Nada os diferencia. Nem que um diga ser de um lado e o outro afirme estar em outro. Tampouco que um tenha pose de “esquerda” e o outro pose de “direita”, pois a diferenciação já não existe no dia a dia. Além disso, jamais alguma pose definiu alguém, e é apenas “uma pose”, tão falsa e quebradiça como um anel de vidro.
O que distingue Lula e Bolsonaro é apenas a habilidade de se esconder mais ou ocultar-se menos. O ex-torneiro mecânico é simpático e, mesmo preso, mostra-se humilde. Refinado ator, é tão atraente que (quando no poder) arrancava aplausos de intelectuais ao elogiar a ignorância e se jactar de “não ter curso algum”. O ex-capitão é também consumado ator, mas de outros palcos. É dos que buscam aplausos pela antipatia de “ser duro” com tudo, mas nunca consigo mesmo e, menos ainda, ao abrir a boca para exteriorizar machismo, preconceitos, rancor ou até ódio.
Nem um nem outro tem visão crítica do que faz. Mostram a exacerbação interior de um vulcão pronto a explodir, e nisso são aprendizes de Hitler. Vomitam ideias ou teorias perigosamente estapafúrdias como se descobrissem o Éden. E o público, ávido pelo novo, às vezes toma o vômito ácido como se fosse champanhe francês…
Depois que o mensalão e as erupções das diferentes “Lava-Jatos” mostraram o conluio perverso entre o público e o privado, merecíamos um horizonte melhor no qual confiar nosso voto. Além deles, porém, temos apenas um amontoado informe e difuso de candidatos afirmando generalidades e, com elas, “reformando” o Brasil.
Onde estão os programas concretos de ação futura? Os chefes de partido viraram gerenciadores de espaço na TV e, de fato, alugam-se para isso. Quanto ao povo, os candidatos nada dizem nem escutam. Quando parecem escutar, apenas ouvem o eco de si mesmos.
Como romper esse imobilismo e fazer com que a urna não se transforme numa tumba eletrônica em que sepultamos o futuro apertando botões com números? Optar pelo “menos pior” pode ser a única saída, mas será, sempre, uma cilada que armamos para o amanhã. O resto é inibição ou medo.
Nos anos mais terríveis da ditadura, em 1970-1971, um procurador de Justiça de São Paulo, de 48 anos, desafiou o medo que imobilizava o Brasil e levou a Justiça a condenar o delegado Sérgio Fleury e outros pelos assassinatos cometidos pelo Esquadrão da Morte. Fleury era o intocável guia da tortura e da repressão política no baronato ditatorial do general Médici, e às pressas inventaram uma lei para livrá-lo da prisão. O “atrevido ato” do procurador Hélio Bicudo, porém, serviu de ponto de partida e apoio para que, passo a passo, o País perdesse o medo.
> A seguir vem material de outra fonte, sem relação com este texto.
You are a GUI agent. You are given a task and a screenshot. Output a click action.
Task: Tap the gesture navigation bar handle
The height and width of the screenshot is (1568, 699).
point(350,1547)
Agora, em julho, antes de agosto chegar, Hélio Bicudo nos deixou aos 96 anos, encerrando uma vida de coerência pessoal, ideológica e política. Num país em que a política serve para municiar e ajeitar posições e fortunas pessoais, ele foi um dos modelos vivos a mostrar que tudo pode ser, apenas, uma questão de gosto, a qualquer instante ou mês, a começar por agosto. Fora disso, será quase como retroagir à “gripe espanhola” de 1918.